═════ SUPPLIED INFORMATION ═════

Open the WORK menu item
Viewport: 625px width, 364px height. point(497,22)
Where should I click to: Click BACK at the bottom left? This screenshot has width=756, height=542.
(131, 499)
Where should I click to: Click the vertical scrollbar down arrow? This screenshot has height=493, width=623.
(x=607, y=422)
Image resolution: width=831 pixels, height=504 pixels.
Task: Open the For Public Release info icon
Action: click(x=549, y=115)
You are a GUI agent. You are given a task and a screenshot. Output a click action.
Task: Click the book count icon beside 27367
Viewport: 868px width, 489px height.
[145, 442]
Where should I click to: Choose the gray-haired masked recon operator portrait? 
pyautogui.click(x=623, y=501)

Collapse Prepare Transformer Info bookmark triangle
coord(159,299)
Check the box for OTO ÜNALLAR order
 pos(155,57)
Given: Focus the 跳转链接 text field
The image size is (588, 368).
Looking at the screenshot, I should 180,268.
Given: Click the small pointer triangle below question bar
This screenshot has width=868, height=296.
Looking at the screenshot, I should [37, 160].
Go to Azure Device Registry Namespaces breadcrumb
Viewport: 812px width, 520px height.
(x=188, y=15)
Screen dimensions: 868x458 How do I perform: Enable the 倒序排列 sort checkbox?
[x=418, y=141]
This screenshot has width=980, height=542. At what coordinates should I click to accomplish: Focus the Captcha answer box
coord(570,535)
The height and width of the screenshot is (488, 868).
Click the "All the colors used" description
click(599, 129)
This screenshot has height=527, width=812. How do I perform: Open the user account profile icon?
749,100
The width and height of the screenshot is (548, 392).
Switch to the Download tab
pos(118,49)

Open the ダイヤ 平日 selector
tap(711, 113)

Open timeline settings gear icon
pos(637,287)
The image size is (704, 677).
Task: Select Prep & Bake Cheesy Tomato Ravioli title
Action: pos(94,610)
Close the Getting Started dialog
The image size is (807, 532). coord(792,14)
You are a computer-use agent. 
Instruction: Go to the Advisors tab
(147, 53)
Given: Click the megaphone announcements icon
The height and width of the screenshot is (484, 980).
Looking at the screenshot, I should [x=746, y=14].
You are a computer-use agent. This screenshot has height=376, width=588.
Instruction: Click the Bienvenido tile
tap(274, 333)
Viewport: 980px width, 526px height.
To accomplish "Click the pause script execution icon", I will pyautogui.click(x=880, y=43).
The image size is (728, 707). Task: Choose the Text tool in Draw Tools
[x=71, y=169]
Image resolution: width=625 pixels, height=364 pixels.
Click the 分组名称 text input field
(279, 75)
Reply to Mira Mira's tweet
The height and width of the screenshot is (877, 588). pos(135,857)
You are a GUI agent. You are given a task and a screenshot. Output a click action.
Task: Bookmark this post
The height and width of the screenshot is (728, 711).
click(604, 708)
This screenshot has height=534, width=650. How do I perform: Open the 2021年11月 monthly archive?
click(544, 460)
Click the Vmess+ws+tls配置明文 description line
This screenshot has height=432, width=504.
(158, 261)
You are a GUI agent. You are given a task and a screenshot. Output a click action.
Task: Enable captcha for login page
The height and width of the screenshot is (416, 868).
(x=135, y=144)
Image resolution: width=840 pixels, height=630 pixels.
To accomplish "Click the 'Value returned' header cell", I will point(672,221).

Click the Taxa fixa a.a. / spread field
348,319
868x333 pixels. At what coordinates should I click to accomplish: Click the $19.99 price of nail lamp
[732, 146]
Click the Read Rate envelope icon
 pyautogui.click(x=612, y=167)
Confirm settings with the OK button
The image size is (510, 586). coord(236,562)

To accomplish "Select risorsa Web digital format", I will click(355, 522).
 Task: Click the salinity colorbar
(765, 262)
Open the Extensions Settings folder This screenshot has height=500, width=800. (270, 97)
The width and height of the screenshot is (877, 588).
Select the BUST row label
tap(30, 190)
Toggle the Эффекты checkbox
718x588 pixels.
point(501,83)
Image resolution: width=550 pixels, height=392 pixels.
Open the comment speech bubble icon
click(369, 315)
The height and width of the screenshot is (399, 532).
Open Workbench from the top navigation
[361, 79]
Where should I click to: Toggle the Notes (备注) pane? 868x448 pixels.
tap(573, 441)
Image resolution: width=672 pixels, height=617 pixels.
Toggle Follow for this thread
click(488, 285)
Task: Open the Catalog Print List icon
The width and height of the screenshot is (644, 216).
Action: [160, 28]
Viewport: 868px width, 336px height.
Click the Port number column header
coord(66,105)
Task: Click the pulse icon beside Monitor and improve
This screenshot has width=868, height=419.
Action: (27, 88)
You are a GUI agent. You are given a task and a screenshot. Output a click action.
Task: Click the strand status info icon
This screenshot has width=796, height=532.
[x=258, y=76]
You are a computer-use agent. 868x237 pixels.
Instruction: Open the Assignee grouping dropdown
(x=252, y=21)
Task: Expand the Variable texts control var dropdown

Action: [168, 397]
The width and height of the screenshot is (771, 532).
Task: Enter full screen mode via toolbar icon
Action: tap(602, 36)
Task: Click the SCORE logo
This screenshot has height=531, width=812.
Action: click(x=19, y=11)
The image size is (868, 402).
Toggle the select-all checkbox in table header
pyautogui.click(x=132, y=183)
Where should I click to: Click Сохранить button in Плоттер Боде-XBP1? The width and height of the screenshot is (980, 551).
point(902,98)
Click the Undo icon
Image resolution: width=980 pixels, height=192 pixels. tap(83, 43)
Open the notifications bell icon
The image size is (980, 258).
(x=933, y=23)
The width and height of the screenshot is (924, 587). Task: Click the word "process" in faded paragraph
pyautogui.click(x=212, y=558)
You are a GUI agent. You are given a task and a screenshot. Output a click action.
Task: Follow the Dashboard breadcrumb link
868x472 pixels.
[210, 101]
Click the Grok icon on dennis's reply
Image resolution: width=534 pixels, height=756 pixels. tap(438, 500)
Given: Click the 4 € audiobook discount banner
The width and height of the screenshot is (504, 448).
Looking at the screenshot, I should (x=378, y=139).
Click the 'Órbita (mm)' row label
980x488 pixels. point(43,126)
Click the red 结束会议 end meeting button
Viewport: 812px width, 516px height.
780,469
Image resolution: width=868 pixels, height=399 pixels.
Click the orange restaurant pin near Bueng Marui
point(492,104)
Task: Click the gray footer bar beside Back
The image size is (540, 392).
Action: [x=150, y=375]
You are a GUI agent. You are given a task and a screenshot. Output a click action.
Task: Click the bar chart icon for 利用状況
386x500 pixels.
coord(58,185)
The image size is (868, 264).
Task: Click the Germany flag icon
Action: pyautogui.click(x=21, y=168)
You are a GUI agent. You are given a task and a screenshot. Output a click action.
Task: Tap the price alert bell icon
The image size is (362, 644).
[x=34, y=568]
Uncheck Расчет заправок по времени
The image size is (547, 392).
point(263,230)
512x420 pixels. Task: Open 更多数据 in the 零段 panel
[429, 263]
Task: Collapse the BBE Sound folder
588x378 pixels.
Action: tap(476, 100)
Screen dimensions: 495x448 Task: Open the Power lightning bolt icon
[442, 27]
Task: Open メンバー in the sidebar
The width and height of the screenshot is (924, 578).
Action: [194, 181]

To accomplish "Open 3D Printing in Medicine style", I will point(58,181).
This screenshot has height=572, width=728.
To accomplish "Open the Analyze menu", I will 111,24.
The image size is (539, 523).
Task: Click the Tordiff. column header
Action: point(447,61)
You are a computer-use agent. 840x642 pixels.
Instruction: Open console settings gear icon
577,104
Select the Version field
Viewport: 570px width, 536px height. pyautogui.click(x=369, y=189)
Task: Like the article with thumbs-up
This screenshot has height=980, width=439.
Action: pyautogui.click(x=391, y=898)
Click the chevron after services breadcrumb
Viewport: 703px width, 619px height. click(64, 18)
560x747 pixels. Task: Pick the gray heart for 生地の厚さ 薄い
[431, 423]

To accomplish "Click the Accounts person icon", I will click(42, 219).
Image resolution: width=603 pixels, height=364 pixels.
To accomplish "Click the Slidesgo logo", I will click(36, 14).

═════

# TASK TO CARRY OUT:
Return every line from the entries above that contains the word "beside".

# OUTPUT:
Task: Click the book count icon beside 27367
Task: Click the pulse icon beside Monitor and improve
Task: Click the gray footer bar beside Back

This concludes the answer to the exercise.